▶
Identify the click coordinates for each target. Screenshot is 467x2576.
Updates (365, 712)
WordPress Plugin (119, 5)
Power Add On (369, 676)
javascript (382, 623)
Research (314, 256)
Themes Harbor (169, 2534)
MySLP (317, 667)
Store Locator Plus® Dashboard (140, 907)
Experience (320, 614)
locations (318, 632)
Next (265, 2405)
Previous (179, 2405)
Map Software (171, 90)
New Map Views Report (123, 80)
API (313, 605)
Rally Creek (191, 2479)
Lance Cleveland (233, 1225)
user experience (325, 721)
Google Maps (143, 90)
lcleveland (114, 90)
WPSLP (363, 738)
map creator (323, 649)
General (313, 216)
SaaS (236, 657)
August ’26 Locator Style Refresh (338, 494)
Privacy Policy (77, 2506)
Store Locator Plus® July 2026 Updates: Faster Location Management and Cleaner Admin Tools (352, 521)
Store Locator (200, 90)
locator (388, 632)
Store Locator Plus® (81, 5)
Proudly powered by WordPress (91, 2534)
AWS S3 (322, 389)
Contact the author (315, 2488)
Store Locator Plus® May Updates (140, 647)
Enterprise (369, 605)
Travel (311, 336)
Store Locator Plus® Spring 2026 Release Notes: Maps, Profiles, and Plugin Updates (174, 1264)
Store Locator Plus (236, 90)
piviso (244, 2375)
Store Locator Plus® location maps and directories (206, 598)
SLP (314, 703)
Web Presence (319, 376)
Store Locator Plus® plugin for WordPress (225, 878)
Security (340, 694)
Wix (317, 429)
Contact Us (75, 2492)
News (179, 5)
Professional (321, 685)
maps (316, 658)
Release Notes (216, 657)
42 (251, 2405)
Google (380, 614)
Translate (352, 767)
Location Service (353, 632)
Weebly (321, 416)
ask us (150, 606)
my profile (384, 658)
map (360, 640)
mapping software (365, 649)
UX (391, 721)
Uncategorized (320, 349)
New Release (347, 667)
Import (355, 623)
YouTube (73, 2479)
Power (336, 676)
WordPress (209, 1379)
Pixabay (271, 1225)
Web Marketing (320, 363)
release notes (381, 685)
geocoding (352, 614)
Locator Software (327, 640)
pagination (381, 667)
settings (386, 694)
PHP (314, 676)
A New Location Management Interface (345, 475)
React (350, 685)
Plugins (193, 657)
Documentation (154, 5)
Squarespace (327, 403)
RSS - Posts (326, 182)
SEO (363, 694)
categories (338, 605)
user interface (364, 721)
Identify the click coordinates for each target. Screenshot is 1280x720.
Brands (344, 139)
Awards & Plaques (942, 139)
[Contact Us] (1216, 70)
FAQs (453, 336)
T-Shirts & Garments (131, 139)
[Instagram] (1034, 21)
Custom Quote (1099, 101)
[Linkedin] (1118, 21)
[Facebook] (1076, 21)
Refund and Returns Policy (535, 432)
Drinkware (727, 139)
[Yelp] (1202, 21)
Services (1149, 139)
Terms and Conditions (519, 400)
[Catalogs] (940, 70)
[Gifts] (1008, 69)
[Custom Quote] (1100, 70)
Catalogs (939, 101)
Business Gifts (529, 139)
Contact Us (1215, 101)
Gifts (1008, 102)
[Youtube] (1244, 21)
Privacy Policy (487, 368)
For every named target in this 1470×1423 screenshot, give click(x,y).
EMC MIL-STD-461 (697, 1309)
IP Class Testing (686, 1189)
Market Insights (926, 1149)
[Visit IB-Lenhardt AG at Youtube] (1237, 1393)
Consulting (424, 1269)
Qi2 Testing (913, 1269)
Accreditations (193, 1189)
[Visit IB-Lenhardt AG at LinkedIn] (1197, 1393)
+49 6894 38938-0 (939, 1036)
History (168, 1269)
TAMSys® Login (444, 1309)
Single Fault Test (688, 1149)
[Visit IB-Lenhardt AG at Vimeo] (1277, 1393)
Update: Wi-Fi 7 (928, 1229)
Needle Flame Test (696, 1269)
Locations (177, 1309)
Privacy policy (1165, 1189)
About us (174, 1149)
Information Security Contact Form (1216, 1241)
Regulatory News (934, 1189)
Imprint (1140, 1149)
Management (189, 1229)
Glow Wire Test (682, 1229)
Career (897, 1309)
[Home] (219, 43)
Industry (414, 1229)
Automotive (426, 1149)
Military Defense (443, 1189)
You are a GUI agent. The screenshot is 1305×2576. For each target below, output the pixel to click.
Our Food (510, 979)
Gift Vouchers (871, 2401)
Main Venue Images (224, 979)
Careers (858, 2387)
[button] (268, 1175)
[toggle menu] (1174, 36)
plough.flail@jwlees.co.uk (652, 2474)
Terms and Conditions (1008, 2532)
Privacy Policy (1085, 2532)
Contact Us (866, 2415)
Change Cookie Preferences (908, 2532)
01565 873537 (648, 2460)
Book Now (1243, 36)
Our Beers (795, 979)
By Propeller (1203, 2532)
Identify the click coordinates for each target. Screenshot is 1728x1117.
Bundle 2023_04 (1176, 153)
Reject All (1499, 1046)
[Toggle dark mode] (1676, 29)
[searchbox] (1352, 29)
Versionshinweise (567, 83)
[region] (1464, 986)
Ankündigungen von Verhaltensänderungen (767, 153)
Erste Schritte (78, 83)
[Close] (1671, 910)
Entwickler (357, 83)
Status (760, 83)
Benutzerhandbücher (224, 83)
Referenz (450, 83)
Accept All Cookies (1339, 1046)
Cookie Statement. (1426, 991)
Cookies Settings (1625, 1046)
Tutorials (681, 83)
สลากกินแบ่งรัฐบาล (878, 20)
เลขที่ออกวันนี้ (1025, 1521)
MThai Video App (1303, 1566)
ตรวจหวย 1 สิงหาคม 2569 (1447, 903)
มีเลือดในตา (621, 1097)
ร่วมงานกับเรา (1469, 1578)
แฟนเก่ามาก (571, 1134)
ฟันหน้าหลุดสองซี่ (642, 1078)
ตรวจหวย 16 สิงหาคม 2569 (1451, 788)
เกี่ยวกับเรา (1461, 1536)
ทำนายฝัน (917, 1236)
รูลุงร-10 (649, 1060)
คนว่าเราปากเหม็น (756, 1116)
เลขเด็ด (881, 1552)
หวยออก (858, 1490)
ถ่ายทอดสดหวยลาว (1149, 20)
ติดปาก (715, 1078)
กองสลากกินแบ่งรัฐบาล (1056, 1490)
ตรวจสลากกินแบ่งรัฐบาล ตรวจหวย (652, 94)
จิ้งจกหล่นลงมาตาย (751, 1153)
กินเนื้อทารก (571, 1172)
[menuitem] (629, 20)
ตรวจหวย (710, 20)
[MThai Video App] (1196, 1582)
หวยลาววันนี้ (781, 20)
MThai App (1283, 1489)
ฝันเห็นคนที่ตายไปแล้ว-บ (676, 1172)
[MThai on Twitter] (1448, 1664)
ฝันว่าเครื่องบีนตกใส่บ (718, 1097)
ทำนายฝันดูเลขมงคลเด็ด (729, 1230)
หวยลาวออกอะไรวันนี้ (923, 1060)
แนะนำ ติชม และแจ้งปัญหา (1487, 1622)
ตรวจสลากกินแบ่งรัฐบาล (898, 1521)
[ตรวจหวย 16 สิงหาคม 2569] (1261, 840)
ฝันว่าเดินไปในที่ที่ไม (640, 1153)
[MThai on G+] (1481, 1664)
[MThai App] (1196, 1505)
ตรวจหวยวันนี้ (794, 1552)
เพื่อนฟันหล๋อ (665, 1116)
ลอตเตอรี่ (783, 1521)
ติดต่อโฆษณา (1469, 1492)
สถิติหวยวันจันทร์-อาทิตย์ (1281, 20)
◀
Exercise instructions -> Output the entire listing above, character for character.

Solution for this task ->
Identify the click coordinates for each target. Screenshot is 467x2576.
Updates (365, 712)
WordPress Plugin (119, 5)
Power Add On (369, 676)
javascript (382, 623)
Research (314, 256)
Themes Harbor (169, 2534)
MySLP (317, 667)
Store Locator Plus® Dashboard (140, 907)
Experience (320, 614)
locations (318, 632)
Next (265, 2405)
Previous (179, 2405)
Map Software (171, 90)
New Map Views Report (123, 80)
API (313, 605)
Rally Creek (191, 2479)
Lance Cleveland (233, 1225)
user experience (325, 721)
Google Maps (143, 90)
lcleveland (114, 90)
WPSLP (363, 738)
map creator (323, 649)
General (313, 216)
SaaS (236, 657)
August ’26 Locator Style Refresh (338, 494)
Privacy Policy (77, 2506)
Store Locator Plus® July 2026 Updates: Faster Location Management and Cleaner Admin Tools (352, 521)
Store Locator (200, 90)
locator (388, 632)
Store Locator Plus® (81, 5)
Proudly powered by WordPress (91, 2534)
AWS S3 (322, 389)
Contact the author (315, 2488)
Store Locator Plus® May Updates (140, 647)
Enterprise (369, 605)
Travel (311, 336)
Store Locator Plus® Spring 2026 Release Notes: Maps, Profiles, and Plugin Updates (174, 1264)
Store Locator Plus (236, 90)
piviso (244, 2375)
Store Locator Plus® location maps and directories (206, 598)
SLP (314, 703)
Web Presence (319, 376)
Store Locator Plus® plugin for WordPress (225, 878)
Security (340, 694)
Wix (317, 429)
Contact Us (75, 2492)
News (179, 5)
Professional (321, 685)
maps (316, 658)
Release Notes (216, 657)
42 (251, 2405)
Google (380, 614)
Translate (352, 767)
Location Service (353, 632)
Weebly (321, 416)
ask us (150, 606)
my profile (384, 658)
map (360, 640)
mapping software (365, 649)
UX (391, 721)
Uncategorized (320, 349)
New Release (347, 667)
Import (355, 623)
YouTube (73, 2479)
Power (336, 676)
WordPress (209, 1379)
Pixabay (271, 1225)
Web Marketing (320, 363)
release notes (381, 685)
geocoding (352, 614)
Locator Software (327, 640)
pagination (381, 667)
settings (386, 694)
PHP (314, 676)
A New Location Management Interface (345, 475)
React (350, 685)
Plugins (193, 657)
Documentation (154, 5)
Squarespace (327, 403)
RSS - Posts (326, 182)
SEO (363, 694)
categories (338, 605)
user interface (364, 721)
Identify the click coordinates for each target. Screenshot is 1280x720.
Brands (344, 139)
Awards & Plaques (942, 139)
[Contact Us] (1216, 70)
FAQs (453, 336)
T-Shirts & Garments (131, 139)
[Instagram] (1034, 21)
Custom Quote (1099, 101)
[Linkedin] (1118, 21)
[Facebook] (1076, 21)
Refund and Returns Policy (535, 432)
Drinkware (727, 139)
[Yelp] (1202, 21)
Services (1149, 139)
Terms and Conditions (519, 400)
[Catalogs] (940, 70)
[Gifts] (1008, 69)
[Custom Quote] (1100, 70)
Catalogs (939, 101)
Business Gifts (529, 139)
Contact Us (1215, 101)
Gifts (1008, 102)
[Youtube] (1244, 21)
Privacy Policy (487, 368)
For every named target in this 1470×1423 screenshot, give click(x,y).
EMC MIL-STD-461 (697, 1309)
IP Class Testing (686, 1189)
Market Insights (926, 1149)
[Visit IB-Lenhardt AG at Youtube] (1237, 1393)
Consulting (424, 1269)
Qi2 Testing (913, 1269)
Accreditations (193, 1189)
[Visit IB-Lenhardt AG at LinkedIn] (1197, 1393)
+49 6894 38938-0 (939, 1036)
History (168, 1269)
TAMSys® Login (444, 1309)
Single Fault Test (688, 1149)
[Visit IB-Lenhardt AG at Vimeo] (1277, 1393)
Update: Wi-Fi 7 (928, 1229)
Needle Flame Test (696, 1269)
Locations (177, 1309)
Privacy policy (1165, 1189)
About us (174, 1149)
Information Security Contact Form (1216, 1241)
Regulatory News (934, 1189)
Imprint (1140, 1149)
Management (189, 1229)
Glow Wire Test (682, 1229)
Career (897, 1309)
[Home] (219, 43)
Industry (414, 1229)
Automotive (426, 1149)
Military Defense (443, 1189)
You are a GUI agent. The screenshot is 1305×2576. For each target below, output the pixel to click.
Our Food (510, 979)
Gift Vouchers (871, 2401)
Main Venue Images (224, 979)
Careers (858, 2387)
[button] (268, 1175)
[toggle menu] (1174, 36)
plough.flail@jwlees.co.uk (652, 2474)
Terms and Conditions (1008, 2532)
Privacy Policy (1085, 2532)
Contact Us (866, 2415)
Change Cookie Preferences (908, 2532)
01565 873537 (648, 2460)
Book Now (1243, 36)
Our Beers (795, 979)
By Propeller (1203, 2532)
Identify the click coordinates for each target. Screenshot is 1728x1117.
Bundle 2023_04 (1176, 153)
Reject All (1499, 1046)
[Toggle dark mode] (1676, 29)
[searchbox] (1352, 29)
Versionshinweise (567, 83)
[region] (1464, 986)
Ankündigungen von Verhaltensänderungen (767, 153)
Erste Schritte (78, 83)
[Close] (1671, 910)
Entwickler (357, 83)
Status (760, 83)
Benutzerhandbücher (224, 83)
Referenz (450, 83)
Accept All Cookies (1339, 1046)
Cookie Statement. (1426, 991)
Cookies Settings (1625, 1046)
Tutorials (681, 83)
สลากกินแบ่งรัฐบาล (878, 20)
เลขที่ออกวันนี้ (1025, 1521)
MThai Video App (1303, 1566)
ตรวจหวย 1 สิงหาคม 2569 (1447, 903)
มีเลือดในตา (621, 1097)
ร่วมงานกับเรา (1469, 1578)
แฟนเก่ามาก (571, 1134)
ฟันหน้าหลุดสองซี่ (642, 1078)
ตรวจหวย 16 สิงหาคม 2569 (1451, 788)
เกี่ยวกับเรา (1461, 1536)
ทำนายฝัน (917, 1236)
รูลุงร-10 (649, 1060)
คนว่าเราปากเหม็น (756, 1116)
เลขเด็ด (881, 1552)
หวยออก (858, 1490)
ถ่ายทอดสดหวยลาว (1149, 20)
ติดปาก (715, 1078)
กองสลากกินแบ่งรัฐบาล (1056, 1490)
ตรวจสลากกินแบ่งรัฐบาล ตรวจหวย (652, 94)
จิ้งจกหล่นลงมาตาย (751, 1153)
กินเนื้อทารก (571, 1172)
[menuitem] (629, 20)
ตรวจหวย (710, 20)
[MThai Video App] (1196, 1582)
หวยลาววันนี้ (781, 20)
MThai App (1283, 1489)
ฝันเห็นคนที่ตายไปแล้ว-บ (676, 1172)
[MThai on Twitter] (1448, 1664)
ฝันว่าเครื่องบีนตกใส่บ (718, 1097)
ทำนายฝันดูเลขมงคลเด็ด (729, 1230)
หวยลาวออกอะไรวันนี้ (923, 1060)
แนะนำ ติชม และแจ้งปัญหา (1487, 1622)
ตรวจสลากกินแบ่งรัฐบาล (898, 1521)
[ตรวจหวย 16 สิงหาคม 2569] (1261, 840)
ฝันว่าเดินไปในที่ที่ไม (640, 1153)
[MThai on G+] (1481, 1664)
[MThai App] (1196, 1505)
ตรวจหวยวันนี้ (794, 1552)
เพื่อนฟันหล๋อ (665, 1116)
ลอตเตอรี่ (783, 1521)
ติดต่อโฆษณา (1469, 1492)
สถิติหวยวันจันทร์-อาทิตย์ (1281, 20)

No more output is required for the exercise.